I'm looking for an efficient way to reduce the sum of a NumPy array a by a given number n, such that no value in a is below 0, and I can specify probabilities pvals for the different values in a. So if the signature for my function is:
> def removeRandom(a, n, pvals):
> ...
Then it should do the following:
> a = np.array([2, 3, 5, 10])
> pvals = np.array([0.1, 0.1, 0.4, 0.4])
> removeRandom(a, 5, pvals)
array([2, 2, 3, 8])
Since the removal should be random, the output can look different next time:
> removeRandom(a, 5, pvals)
array([1, 3, 4, 7])
I currently have an approach that does the removal step, then checks whether any values in a have gone below 0, and if so, repeats the step until no value in a is below 0:
def removeRandom(a, n, pvals=None):
if n < np.sum(a):
# remove a total of n at random indexes, taking the pvals into account
aranged = np.arange(a.size)
randomIndexes = np.random.choice(aranged, n, p=pvals)
np.subtract.at(a, randomIndexes, 1)
while(a[a < 0].size > 0):
# what's the sum of all cells below 0?
sumBelowZero = np.abs(np.sum(a[a < 0]))
# set them to 0
a[a < 0] = 0
# rinse and repeat the process
randomIndexes = np.random.choice(aranged, n, p=pvals)
np.subtract.at(a, randomIndexes, 1)
return a
else:
return np.zeros_like(a)
That loop is obviously not very elegant, plus there is a chance that the function gets stuck in that loop if it keeps dropping at least one value below 0. The chance that this happens increases dramatically as n approaches np.sum(a).

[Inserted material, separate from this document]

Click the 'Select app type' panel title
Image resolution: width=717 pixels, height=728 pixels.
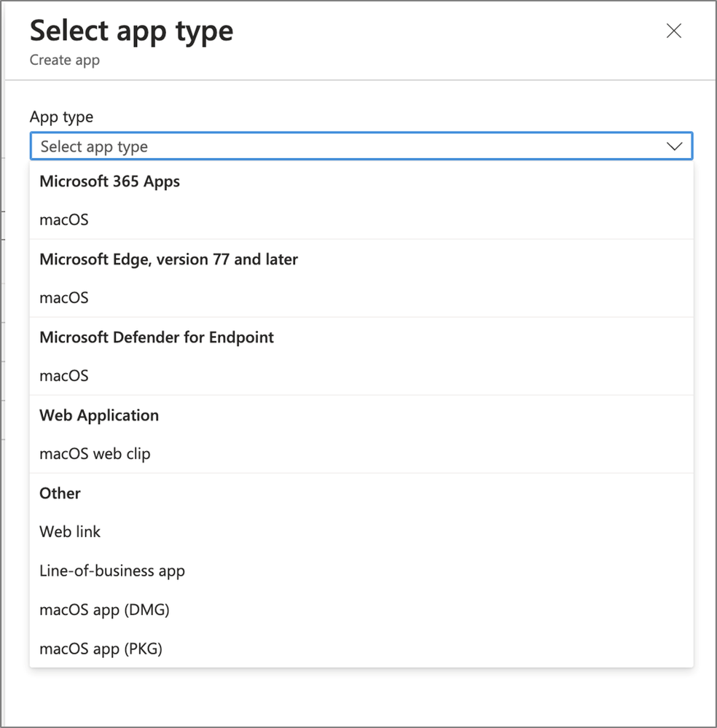point(131,31)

A very elegant solution to this question has been posted here, but it does not allow for the setting of probabilities:
def removeRandom(a, n):
c = np.cumsum(np.r_[0, a])
if n < c[-1]:
r = np.random.choice(np.arange(c[-1]) + 1, n, replace = False)
d = np.sum(r[:,None] <= c[None,:], axis=0)
return np.diff(c-d)
else:
return np.zeros_like(a)
Since np.random.choice is also used here and accepts probabilities, I have looked for a way to utilize that (without success, obviously) – can this be done at all?
I would also appreciate any other ideas to solve this, of course.